Communism fails every time precisely because all their ideas were semi digested German cabbage which smelled awful as it pouored forth from their body orifices. Only those who lacked a properly developed sense of smell could fail to sense just how bad their stuff was.

I hope this is educational and helps you understand how things work in real life.


It is nice of you to continue to quote me out of context. I do understand though that this is a typical tactic of reactionaries (read: those who can't hold their own when it comes to legitimate scholarly debate).

Marx was a 19th century scholar. Like most 19th century scholars, as well as early theorists of political economy, not all of his theories were fully worked out and some advancements have been made, though many of these due to historical developments, just as well.

This line about how Engels was just a rich boy and how Marx lived on handouts though always cracks me up. What do you think the typical Victorian-era academic was if not a 'rich boy'? What do you think the average endowed chair of a professorship lives on, if not 'handouts'?

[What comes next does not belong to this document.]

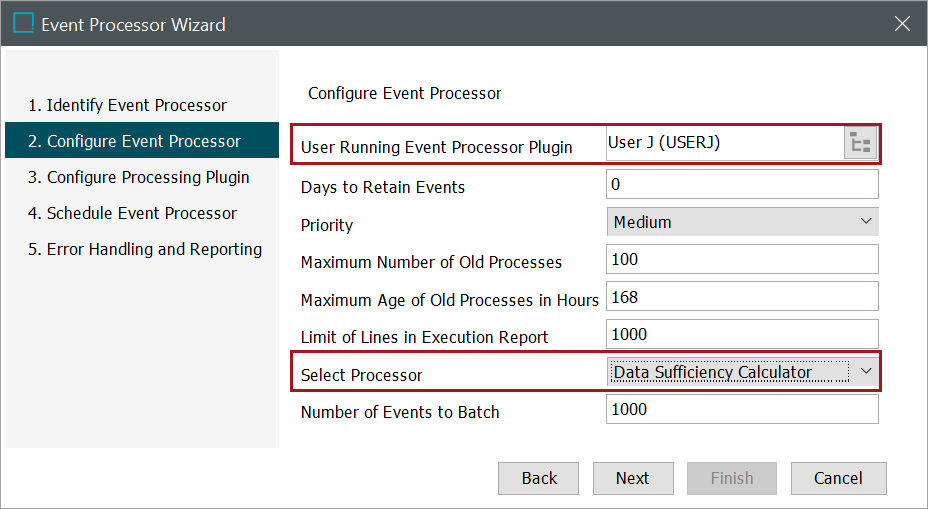Open the Select Processor dropdown
Viewport: 928px width, 509px height.
pyautogui.click(x=742, y=372)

Thank you for displaying openly your toxic biases. Now please kindly move along.
#14406389
I do understand though that this is a typical tactic of reactionaries


I´m not a reactionary. I´m a revolutionary. I refuse to play by society´s rules, and I work towards the inexorable victory of popular forces over 21st century fascism (also known as communism). Under my rules, any mention of Marx and Engels as "economists" or having anything to do with rational thought will immediately be attacked using the most ferocious verbiage I can muster.

This is a tactic I developed after reading about Belisarius´defeat of the Vandals in North Africa,in spite of having numerically inferior forces. You could say I´m Belisarius, and you guys are the Vandals (figuratively speaking, of course).

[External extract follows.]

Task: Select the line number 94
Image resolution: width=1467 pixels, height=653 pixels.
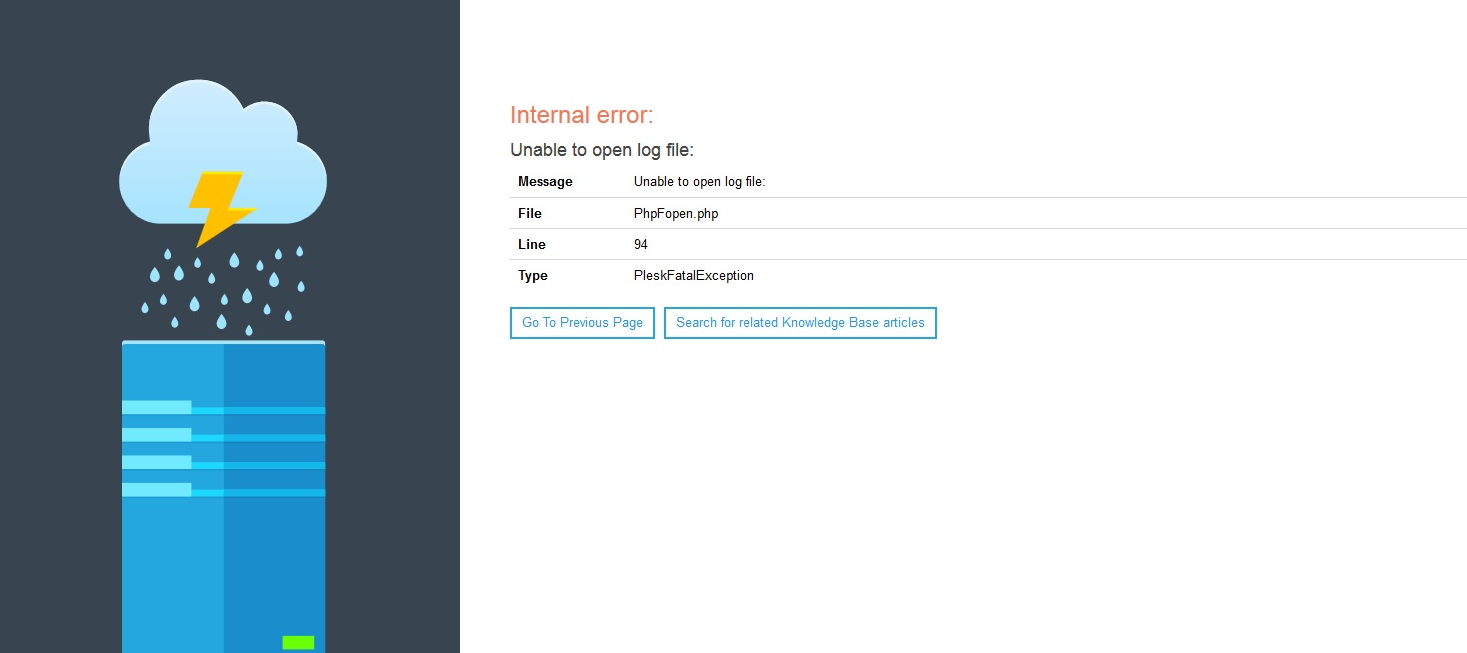Action: click(x=641, y=244)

On a more mundane fashion I could explain to you those two idiots failed to grasp that capitalism would evolve and their ideas about overaccumulation were trashed by competitive forces. You could say Darwin was ahead of those two chumps.
#14406408
Crantag wrote:I have provided sources and data for my claims and arguments. In attempting to refute some of them, it would certainly be courteous of you to do the same, rather than just giving a few empty claims and largely irrelevant hypothetical anecdotes (like the chocolate rabbit factory).


The Theory of Capital Utilization and Idleness

http://www.jstor.org/stable/2722381?seq=2

When you measure capital utilization, there is no way around debating definitions:

Assessing the Federal Reserve's Measures of Capacity and Utilization

http://www.brookings.edu/~/media/Projec ... ummers.PDF

Also regarding its interpretation:

The Federal Reserve also makes adjustments to the estimated capacities
to correct for the different levels of utilization implied by the various
data sources. They estimate capacity so that production does not exceed
capacity (except in rare instances) and so that production is not chronically
below "normal" capacity utilization. The consequence of these
adjustments is, as the Federal Reserve's documentation makes clear,
that the published utilization figures should be given no cardinal interpretation.


Regarding depreciation rates:

http://econweb.umd.edu/~hulten/webpagef ... 0Study.pdf

wat0n wrote:For instance, if Rugoz is correct it might be simply due to a more extreme seasonal pattern - and there is definitely some seasonality in the CU or else the FED wouldn't bother to adjust the short-term series to eliminate it.


Seasonal variation of CU was just one example of why average utilization might be below 100% (notice that if you for example have 2 firms, one producing only in winter and one only in summer, your economy-wide utilization is 50% throughout the year). The point is, most firms probably have "excess capacity" (note the quotation marks) for extended periods of time, because optimal production is irregular or unpredictable. However, that's perfectly compatible with profit maximization.